もう半月以上前になってしまいますが、5月13日は、東京・池袋の立教大学へ、韓国の済州島に建設されようとしている海軍基地反対闘争をテーマにしたドキュメンタリー映画「JAM DOCU江汀(カンジョン)」を観にいきました。8人の監督からなるオムニバスで、この日の上映には韓国から、8人のうち唯一の済州島生まれで、現在も島で制作活動を続けるヤン・ドンギュ監督が来日し、質疑応答がありました。

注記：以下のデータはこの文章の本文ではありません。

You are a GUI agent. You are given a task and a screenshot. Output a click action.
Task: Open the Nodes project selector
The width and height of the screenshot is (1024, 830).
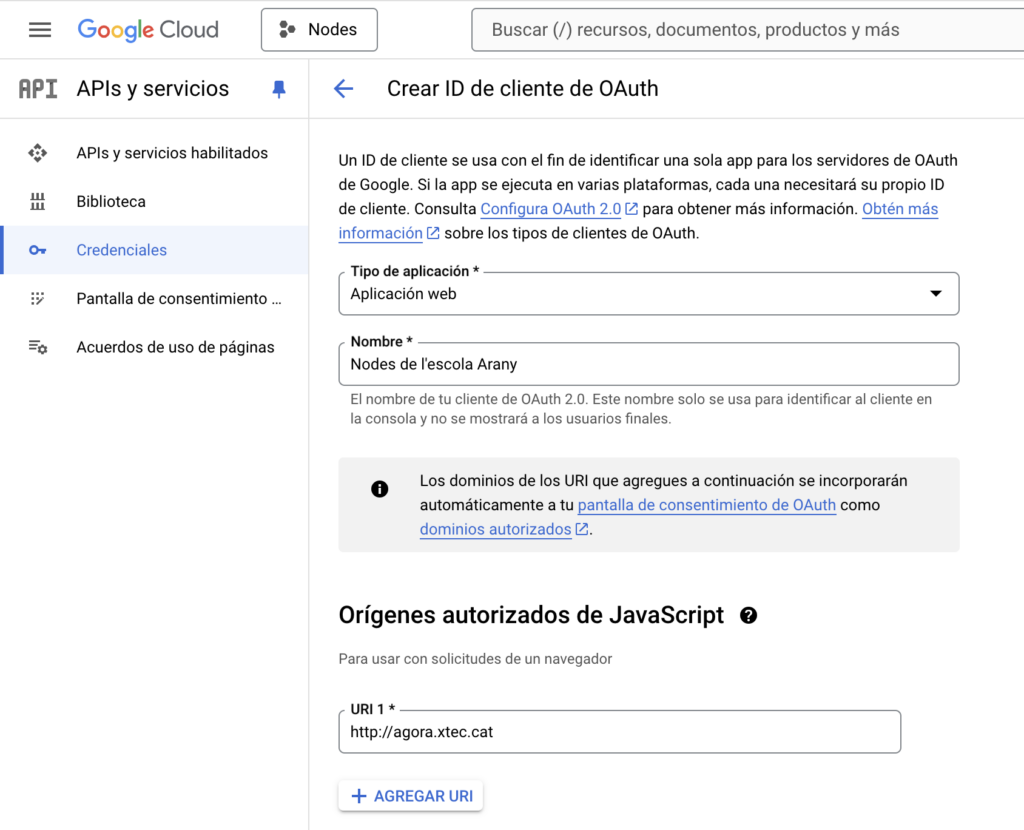[319, 30]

基地問題で揺れる、済州島の南部にある小さな集落・江汀(カンジョン)について、そしてこの海軍基地建設が異例の速さ・手続きで進められているのかについて、ネット上にはなかなか日本語での情報が見当たらなかったのですが(私が見つけられないだけかもしれないけれど)、当日会場でこの問題について簡潔に紹介されたリーフレットを頂いたので、スキャンしたものをここに紹介します。

リーフレット表面(写真はクリックすると拡大します)
Gangjeong_front_re

リーフレット裏面
Gangjeong_back_re

ヤン・ドンギュ監督(向かって左側)質疑応答の様子
Dsc08873

映画を見て、監督のお話を聞いて、基地問題は沖縄の米軍基地問題にとどまらず、日本、韓国、中国を取り巻くこの東アジア圏エリアで、アメリカの思惑も絡みつつ急ピッチで各地の基地の整備が着々と進められようとしているのだということを、改めて感じました。済州島の小さな町、カンジョンでの基地建設が、東アジア圏でどのような位置づけ、意味を持つのかは、オーストラリアまでも含めたより大きな地図で、各地の基地建設の動きを見ると、その巨大な構想の意図が浮かび上がってくる気さえします。

日本の、特に沖縄の基地問題とあわせ、この映画が日本でも広く上映され、認識が共有されていくべきと思います。